The Best Omega3 Sources
Knowing the best omega 3 sources means you have a wide variety of choices which you can include in your daily diet. Heart ailments and treatments to fatigue, dry and or itchy skin, brittle hair and nails, constipation, depression, frequent cold, poor concentration, lack of physical endurance and joint pain is so hard to ignore if omega3 is just the cure.
Omega 3 contains essential fatty acids (EFA’s) are polyunsaturated fats or the good fats. The good fats are required in our system since they help the normal brain development, eyes and nerve tissues in our bodies.
Though a lot of benefits have been reported on the uses of omega3, we are still not familiar of the omega3 sources. The best omega3 sources animal foods. Three of the top popular of omega 3 sources are cold-water fish oil, grass-fed meat, natural eggs, walnuts, hazelnuts, pecans, cooked soybeans, baked or boiled halibut, steamed or boiled shrimp, raw tofu, baked or boiled snapper and scallops, baked winter squash, tuna, sardines, Herring, Anchovies, Mackerel cauliflower, cabbage, cloves, mustard seeds, flax seeds, cod, kale, collard greens, Broccoli, Spinach, Pumpkin seeds, Perilla, Canola oils and Brussels sprout.
Although salmons and others and fish oil consumption are excellent sources of omega 3, dieticians do not encourage people to eat a lot because fish could contain mercury, dioxins, and PCB’s. By the time the fish was caught, all toxins in that fish will also be transferred in its oil.
Omega 3 oils are so susceptible to heat, light and oxygen, and when exposed to these elements for too long, the fatty acids in the omega3 foods will become oxidized. Oxidization is a scientific term which causes this fatty acid to become rotten.
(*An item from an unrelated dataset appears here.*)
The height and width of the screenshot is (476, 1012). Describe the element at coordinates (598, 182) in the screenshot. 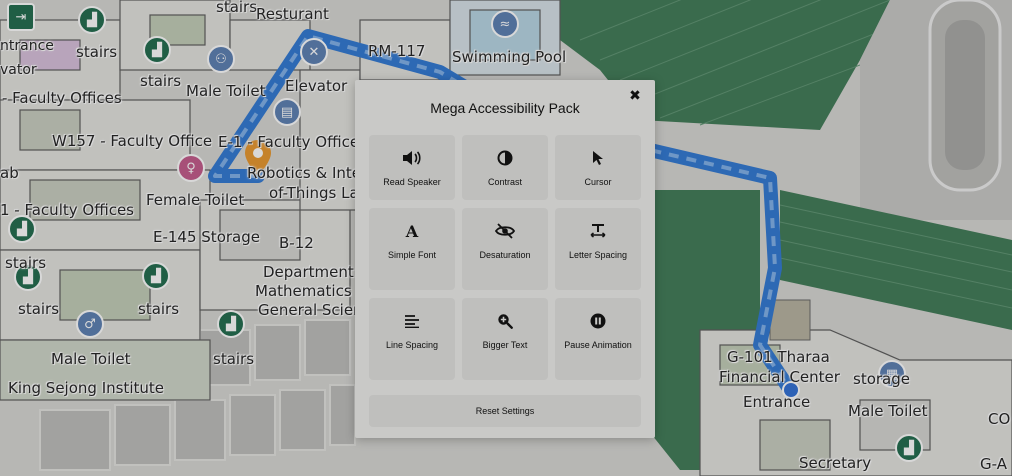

This rottenness will not just make the food change its flavors but the natural nutrients on in. Moreover, this oxidization produces free radicals which are said to be the one of the causes of cancer and other degenerative diseases.
With the susceptibleness of these fatty acids, they must be stored in dark glasses, tightly closed containers, or in the refrigerators or freezer. Also, foods that are omega3 sources must never be heated on a stove. That is why it is highly recommended to make vegetables salads out of these oils than heating it in a frying pan.
If you have fish allergy and is a strict vegetarian, getting omega 3 from the plant is not a good option for the reason that little Alpha-linolenic acid (ALA) could be squeezed from them. Too much fish is also dangerous since toxics elements are being attached to it. But, with this knowledge of the omega 3 sources, you can use it to have a good diet and too much of a certain omega 3 source could lead you to other ailments in the end. Better yet, make a research on omega3 sources such as quality fish oils to ensure you that the food you eat are not just omega 3 rich but also safe from all kinds of toxins and other hazardous elements.